They also have the power to not only track and monitor one’s online behavior. They generate reputations based on algorithms and data. This implies that a search engine can slow down the speed or reduce the ranking of a website in ways that are very hard for users to detect.
And this was exactly the case in the Good Wife’s imaginary but so real Chumhum vs Motions case: the online presence of Motions was adversely affected by the search algorithm of Chumhum without the possibility for Motions to detect what exactly caused the lower ranking.

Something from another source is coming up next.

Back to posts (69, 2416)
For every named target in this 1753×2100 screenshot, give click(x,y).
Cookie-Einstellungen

Chumhum didn’t provide a why-did-you-do-button with its search algorithm. They basically had two arguments:
· the algorithm is company confidential information
· the results of the search engine are protected by freedom of expression
The first argument relates to transparency versus company confidentiality. As New and Castro (2018) argued, algorithmic transparency could undermine closed-source software, reducing incentives for innovation.
In an open market competition, however, we presume that an economic optimal situation is induced by forces of supply and demand. The level of information on the supply and demand side is symmetric. There is full transparency. Yet, when one market party has more information than the other a market failure occurs due to the deficit of market transparency. In the imaginary case of Chumhum vs Motion this market failure happened due to the fact that it was unclear why the search ranking of Motion changed.

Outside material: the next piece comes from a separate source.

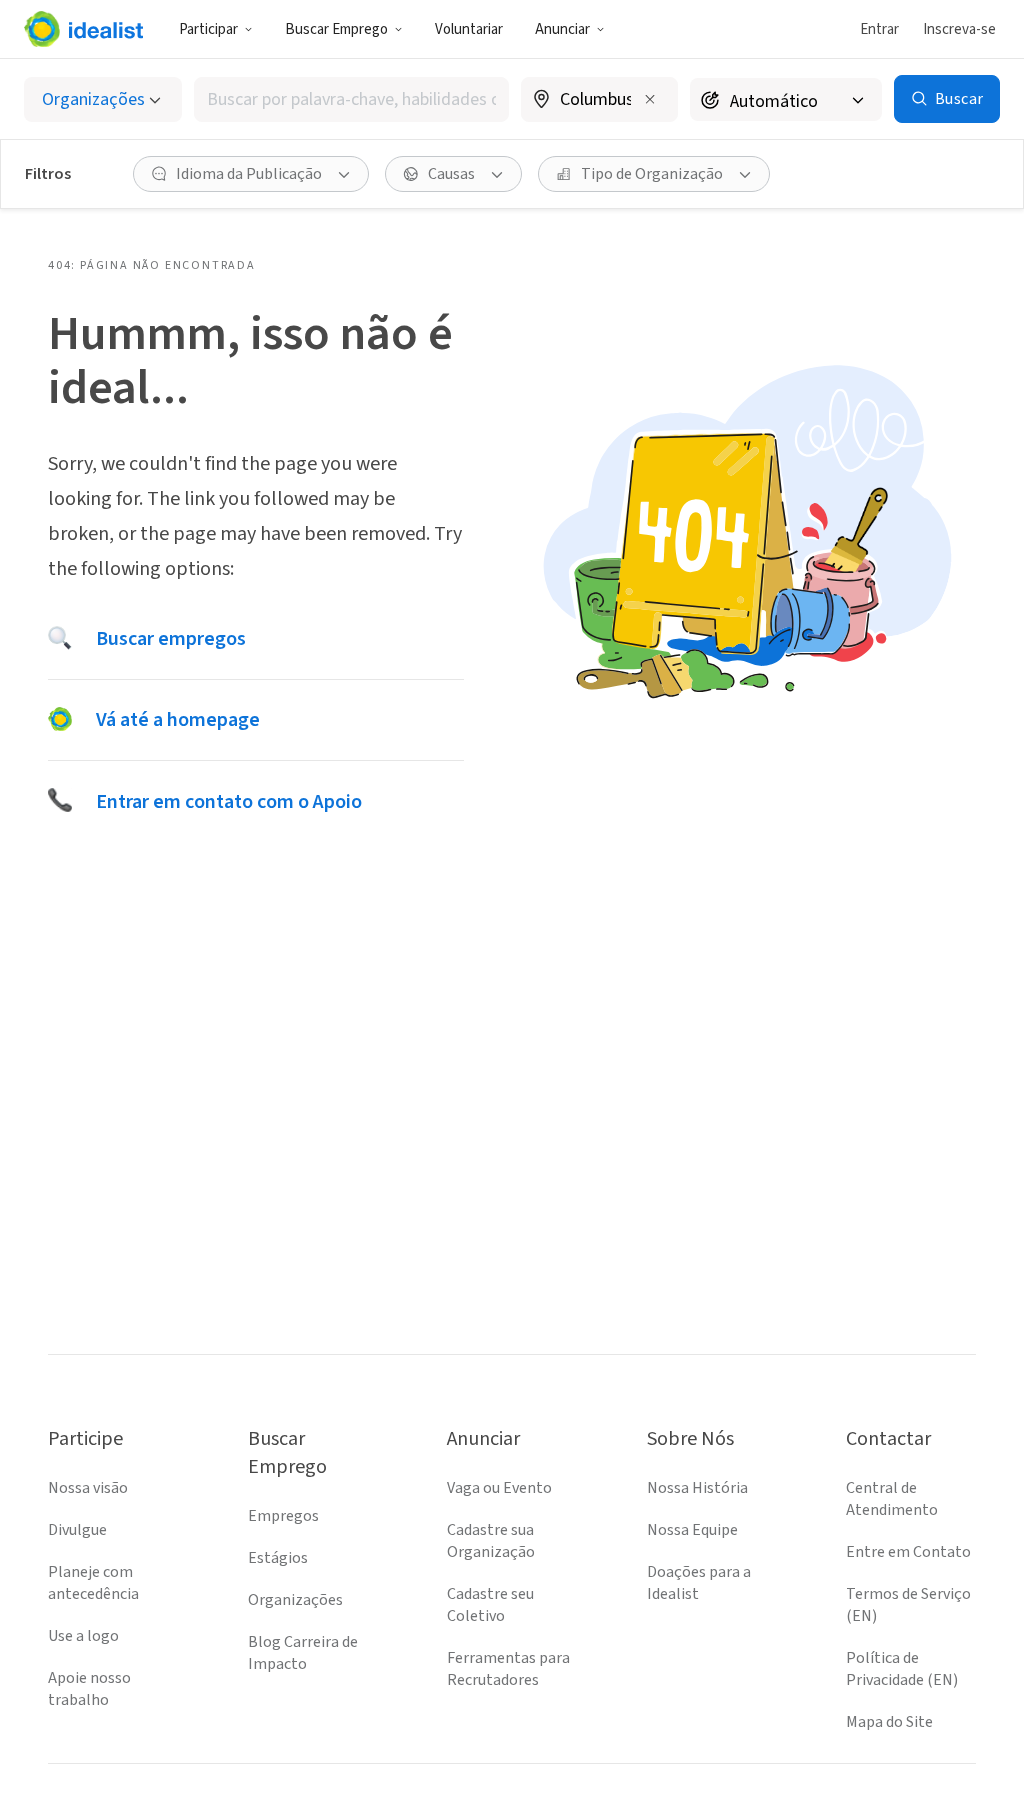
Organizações (295, 1600)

According to Pasquale (2010) as a consequence, law now must concern itself not only with information’s accumulation or flow, but with what results from that information: the rankings, recommendations, or ratings derived from it. Pasquale argues that, to avoid such self-reinforcing cycles of advantage, search engines’ ranking practices should be transparent to some entity capable of detecting both the illicit commodification of prominence and privacy-eroding practices engaged in by these intermediaries (“qualified transparency”).

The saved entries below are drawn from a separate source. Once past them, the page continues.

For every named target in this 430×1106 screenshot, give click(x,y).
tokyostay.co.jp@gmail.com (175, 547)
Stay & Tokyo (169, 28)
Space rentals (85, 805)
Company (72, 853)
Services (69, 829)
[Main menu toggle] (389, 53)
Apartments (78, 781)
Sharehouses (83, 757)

Transparency is not a one-size-fits-all solution. The degree to which transparency and explicability is needed is therefore highly dependent on the stakeholders involved, the context of the data processing and type of AI used. There are several stakeholders who have an interest in transparent AI (or the protection of company confidential information).
For users, transparency is important because it builds trust in the system, by providing a simple way for the user to understand what the system is doing and why. More-over, for disruptive technologies, such as driverless cars, a certain level of transparency to wider society is needed in order to build public confidence in the technology. However, it wouldn’t make sense to fully open up a machine learning network architecture. For the end user this won’t add any value and may lead to an adverse effect of trust. An algorithm to the end user, an explanation on how the algorithm came to its decision is necessary. This explanation can have the form of an instruction leaflet like the ones that come with medicines.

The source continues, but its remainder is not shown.